• [Problem details]
Scan the data. Collect each line that contains the word "section".

Stored records:
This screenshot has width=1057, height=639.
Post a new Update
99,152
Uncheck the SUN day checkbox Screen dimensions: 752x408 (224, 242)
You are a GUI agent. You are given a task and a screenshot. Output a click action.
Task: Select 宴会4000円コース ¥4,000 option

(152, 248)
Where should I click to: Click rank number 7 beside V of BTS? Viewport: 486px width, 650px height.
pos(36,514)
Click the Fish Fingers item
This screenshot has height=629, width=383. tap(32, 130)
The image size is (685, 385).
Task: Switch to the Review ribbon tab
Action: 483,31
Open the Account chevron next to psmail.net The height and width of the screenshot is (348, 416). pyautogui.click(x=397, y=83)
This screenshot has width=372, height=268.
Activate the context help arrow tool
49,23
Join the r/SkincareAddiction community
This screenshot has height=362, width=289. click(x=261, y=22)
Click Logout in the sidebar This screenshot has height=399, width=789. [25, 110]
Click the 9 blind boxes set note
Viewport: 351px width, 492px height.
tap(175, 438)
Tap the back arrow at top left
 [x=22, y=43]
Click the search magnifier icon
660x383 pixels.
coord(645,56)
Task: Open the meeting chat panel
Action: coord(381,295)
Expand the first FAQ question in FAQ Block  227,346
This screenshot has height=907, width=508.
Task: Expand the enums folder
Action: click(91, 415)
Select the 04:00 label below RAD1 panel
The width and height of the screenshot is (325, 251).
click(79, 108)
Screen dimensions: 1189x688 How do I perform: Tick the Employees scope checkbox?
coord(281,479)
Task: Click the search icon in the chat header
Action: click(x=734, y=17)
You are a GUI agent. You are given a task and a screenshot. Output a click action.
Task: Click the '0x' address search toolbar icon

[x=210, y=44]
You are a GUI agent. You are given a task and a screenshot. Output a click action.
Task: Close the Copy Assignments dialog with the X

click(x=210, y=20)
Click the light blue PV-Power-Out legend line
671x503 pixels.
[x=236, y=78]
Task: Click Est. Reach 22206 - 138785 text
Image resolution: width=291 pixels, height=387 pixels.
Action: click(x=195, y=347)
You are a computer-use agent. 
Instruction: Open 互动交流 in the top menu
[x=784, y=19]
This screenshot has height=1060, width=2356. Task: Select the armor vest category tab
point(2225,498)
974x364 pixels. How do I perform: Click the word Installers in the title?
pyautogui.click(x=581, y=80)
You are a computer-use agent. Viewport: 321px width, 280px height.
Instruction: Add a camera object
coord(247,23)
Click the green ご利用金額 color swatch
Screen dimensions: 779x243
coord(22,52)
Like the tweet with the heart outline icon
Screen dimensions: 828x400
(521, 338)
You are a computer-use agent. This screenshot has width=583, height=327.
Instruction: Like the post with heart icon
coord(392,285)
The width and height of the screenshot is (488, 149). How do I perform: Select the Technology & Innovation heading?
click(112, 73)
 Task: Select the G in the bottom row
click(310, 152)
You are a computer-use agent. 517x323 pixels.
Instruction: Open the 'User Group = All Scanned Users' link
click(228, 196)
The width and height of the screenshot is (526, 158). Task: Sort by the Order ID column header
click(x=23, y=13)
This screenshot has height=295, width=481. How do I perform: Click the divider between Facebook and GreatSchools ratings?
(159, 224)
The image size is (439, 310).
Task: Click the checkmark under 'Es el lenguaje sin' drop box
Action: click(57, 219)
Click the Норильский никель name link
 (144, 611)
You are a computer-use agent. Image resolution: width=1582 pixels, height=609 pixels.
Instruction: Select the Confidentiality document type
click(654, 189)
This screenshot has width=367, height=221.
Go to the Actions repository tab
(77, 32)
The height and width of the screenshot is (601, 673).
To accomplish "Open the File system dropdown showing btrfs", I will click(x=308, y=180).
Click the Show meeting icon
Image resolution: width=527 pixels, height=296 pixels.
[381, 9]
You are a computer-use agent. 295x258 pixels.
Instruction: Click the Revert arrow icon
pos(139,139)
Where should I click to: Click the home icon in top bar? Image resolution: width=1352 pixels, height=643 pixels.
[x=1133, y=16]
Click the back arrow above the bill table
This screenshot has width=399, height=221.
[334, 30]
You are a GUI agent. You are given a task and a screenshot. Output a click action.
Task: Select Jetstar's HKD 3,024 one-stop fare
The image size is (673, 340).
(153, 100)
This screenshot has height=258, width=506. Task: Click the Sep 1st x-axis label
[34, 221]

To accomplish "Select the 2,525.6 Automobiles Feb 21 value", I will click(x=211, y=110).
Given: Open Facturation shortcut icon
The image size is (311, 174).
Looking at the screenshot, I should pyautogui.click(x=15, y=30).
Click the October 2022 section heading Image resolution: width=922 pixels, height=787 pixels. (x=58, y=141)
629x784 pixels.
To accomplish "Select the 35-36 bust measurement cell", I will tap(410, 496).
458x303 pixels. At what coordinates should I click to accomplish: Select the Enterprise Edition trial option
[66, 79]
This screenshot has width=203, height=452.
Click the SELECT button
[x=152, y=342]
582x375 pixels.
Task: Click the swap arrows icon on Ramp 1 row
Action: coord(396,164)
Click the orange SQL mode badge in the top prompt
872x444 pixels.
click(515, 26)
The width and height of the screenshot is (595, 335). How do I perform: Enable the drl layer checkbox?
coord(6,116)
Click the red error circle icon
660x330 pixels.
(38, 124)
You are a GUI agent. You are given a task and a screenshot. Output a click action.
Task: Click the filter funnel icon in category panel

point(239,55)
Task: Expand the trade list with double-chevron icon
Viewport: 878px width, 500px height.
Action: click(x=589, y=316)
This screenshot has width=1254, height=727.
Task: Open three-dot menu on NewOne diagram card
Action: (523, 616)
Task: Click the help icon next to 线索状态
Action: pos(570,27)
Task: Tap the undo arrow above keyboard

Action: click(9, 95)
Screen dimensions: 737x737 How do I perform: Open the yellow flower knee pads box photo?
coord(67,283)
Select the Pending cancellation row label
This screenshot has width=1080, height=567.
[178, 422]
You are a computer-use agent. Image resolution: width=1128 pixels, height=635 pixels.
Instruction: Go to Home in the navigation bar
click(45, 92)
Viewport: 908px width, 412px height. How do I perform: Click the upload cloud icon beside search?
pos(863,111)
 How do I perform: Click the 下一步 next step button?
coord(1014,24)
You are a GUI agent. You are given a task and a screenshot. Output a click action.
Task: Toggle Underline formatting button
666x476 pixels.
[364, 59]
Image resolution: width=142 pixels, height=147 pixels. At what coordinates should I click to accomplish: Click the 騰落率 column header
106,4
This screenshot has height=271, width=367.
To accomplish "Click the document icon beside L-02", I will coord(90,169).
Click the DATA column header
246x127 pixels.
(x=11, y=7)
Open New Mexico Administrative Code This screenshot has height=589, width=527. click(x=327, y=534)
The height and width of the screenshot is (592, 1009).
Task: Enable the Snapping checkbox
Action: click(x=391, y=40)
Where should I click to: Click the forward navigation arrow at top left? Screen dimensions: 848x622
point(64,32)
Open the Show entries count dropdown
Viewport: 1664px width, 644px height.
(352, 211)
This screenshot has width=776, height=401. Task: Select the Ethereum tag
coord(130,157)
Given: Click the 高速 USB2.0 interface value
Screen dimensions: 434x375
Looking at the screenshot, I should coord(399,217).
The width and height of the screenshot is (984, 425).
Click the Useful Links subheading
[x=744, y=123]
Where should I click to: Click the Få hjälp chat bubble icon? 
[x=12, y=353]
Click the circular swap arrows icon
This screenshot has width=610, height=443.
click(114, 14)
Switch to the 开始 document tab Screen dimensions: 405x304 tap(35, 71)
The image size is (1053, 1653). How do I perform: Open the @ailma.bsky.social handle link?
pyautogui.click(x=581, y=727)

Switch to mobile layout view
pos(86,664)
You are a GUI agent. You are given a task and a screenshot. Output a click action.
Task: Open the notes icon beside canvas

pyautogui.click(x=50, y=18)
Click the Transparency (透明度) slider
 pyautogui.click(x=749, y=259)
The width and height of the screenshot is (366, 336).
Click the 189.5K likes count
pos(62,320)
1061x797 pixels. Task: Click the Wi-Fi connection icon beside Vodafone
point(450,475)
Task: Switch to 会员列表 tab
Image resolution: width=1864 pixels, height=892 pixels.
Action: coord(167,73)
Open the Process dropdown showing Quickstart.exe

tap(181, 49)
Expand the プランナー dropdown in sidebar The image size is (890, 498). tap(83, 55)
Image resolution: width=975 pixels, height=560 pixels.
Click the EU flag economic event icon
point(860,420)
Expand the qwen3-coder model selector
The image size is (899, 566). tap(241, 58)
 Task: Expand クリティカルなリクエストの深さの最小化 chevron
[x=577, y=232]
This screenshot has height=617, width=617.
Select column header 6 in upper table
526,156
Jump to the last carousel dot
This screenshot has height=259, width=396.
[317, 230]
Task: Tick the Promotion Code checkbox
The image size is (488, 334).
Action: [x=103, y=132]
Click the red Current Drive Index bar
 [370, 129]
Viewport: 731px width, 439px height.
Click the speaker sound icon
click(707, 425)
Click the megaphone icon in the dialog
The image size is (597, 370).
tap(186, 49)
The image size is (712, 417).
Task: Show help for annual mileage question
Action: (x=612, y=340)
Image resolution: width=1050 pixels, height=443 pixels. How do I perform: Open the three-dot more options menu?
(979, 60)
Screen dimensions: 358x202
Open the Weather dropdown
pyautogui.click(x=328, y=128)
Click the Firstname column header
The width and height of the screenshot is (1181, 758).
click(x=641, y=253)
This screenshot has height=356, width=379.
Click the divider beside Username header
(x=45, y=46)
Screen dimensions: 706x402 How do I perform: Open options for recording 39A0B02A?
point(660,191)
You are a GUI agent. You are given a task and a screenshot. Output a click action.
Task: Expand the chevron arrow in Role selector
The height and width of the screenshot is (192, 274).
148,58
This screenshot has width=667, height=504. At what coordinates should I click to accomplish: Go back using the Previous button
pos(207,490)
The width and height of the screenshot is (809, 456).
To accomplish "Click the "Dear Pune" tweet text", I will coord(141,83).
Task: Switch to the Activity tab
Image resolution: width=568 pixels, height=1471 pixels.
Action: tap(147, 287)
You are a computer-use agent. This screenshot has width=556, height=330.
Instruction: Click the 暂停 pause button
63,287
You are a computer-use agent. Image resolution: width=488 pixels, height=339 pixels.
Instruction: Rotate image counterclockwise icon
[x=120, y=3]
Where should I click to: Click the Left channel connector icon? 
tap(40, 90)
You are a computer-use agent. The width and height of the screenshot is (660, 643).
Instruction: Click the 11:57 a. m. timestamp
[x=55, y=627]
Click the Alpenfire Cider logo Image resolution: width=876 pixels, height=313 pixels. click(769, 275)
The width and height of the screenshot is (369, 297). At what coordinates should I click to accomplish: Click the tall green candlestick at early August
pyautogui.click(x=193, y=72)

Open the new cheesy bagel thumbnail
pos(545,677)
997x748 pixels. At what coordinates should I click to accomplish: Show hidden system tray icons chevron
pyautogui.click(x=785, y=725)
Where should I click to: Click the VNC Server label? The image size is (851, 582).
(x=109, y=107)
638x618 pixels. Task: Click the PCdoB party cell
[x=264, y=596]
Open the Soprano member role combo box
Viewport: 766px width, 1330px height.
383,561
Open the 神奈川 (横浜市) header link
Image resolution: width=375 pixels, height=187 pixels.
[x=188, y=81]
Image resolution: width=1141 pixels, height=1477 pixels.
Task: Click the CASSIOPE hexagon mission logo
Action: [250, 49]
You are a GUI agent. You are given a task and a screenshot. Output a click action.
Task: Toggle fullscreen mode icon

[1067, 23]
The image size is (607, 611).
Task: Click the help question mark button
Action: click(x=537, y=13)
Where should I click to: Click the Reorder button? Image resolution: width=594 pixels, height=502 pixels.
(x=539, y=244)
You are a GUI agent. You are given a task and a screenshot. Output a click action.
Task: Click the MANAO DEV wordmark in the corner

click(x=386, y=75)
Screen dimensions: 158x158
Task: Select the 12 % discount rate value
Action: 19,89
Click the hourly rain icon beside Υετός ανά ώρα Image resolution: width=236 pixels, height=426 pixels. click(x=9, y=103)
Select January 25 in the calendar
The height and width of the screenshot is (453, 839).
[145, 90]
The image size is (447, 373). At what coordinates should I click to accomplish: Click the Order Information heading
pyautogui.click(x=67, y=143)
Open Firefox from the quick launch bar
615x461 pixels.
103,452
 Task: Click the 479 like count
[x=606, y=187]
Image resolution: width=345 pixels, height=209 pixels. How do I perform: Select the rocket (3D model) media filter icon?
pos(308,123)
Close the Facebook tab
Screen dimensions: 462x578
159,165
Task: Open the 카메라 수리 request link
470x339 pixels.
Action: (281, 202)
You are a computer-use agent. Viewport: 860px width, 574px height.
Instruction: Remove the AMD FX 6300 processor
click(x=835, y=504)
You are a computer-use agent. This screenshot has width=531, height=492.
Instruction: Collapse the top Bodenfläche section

• [Exercise result]
Click the October 2022 section heading Image resolution: width=922 pixels, height=787 pixels. (x=58, y=141)
Instruction: Collapse the top Bodenfläche section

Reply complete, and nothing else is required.